(Un extrait du « Livre bleu d’une psychanalyste »)

C’est un fait bien connu qu’il existe des relations de rivalité et de jalousie, voire de haine, entre les différentes institutions analytiques. On ne peut guère le leur reprocher car, comme tout groupe humain, elles n’échappent pas aux lois de fonctionnement des groupes humains, et notamment à cette fondamentale nécessité d’avoir un ennemi extérieur qui, déviant la haine vers lui, maintient ainsi, sinon dans l’amour, au moins dans la cohésion, chacun de ces groupes.
Je crois néanmoins que ces luttes, qui peuvent paraître, vues de l’extérieur, « intestines », méritent quelquefois d’être soutenues fermement d’un point de vue théorique. C’est le cas, par exemple, des divergences entre Jacques Lacan et Maurice Bouvet, dans leur approche respective de la névrose obsessionnelle. Lacan s’insurgeait contre la façon dont Bouvet se situait dans sa fonction d’analyste, se donnant comme une sorte de modèle, d’idéal du moi, ou de moi idéal, avec un effet possible de normalisation pour l’analysant.
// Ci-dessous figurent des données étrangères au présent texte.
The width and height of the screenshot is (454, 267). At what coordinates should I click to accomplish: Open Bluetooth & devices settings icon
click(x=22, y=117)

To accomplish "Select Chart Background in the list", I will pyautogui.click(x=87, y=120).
Mais ces divergences ne sont intéressantes que lorsqu’elles s’étayent sur des textes auxquels chacun peut se référer.
Une des « luttes » actuelles, qui serait à soutenir fermement, nous venons de le souligner, serait celle de s’ériger contre le fait que les neurosciences viendraient corroborer ce que Freud avait découvert du mode de fonctionnement de l’appareil psychique, ramenant ainsi subrepticement la psychanalyse dans le giron de la médecine, giron que Freud avait résolument abandonné, en inventant la psychanalyse, son texte Éloge funèbre de Charcot laissant preuve écrite de cet abandon.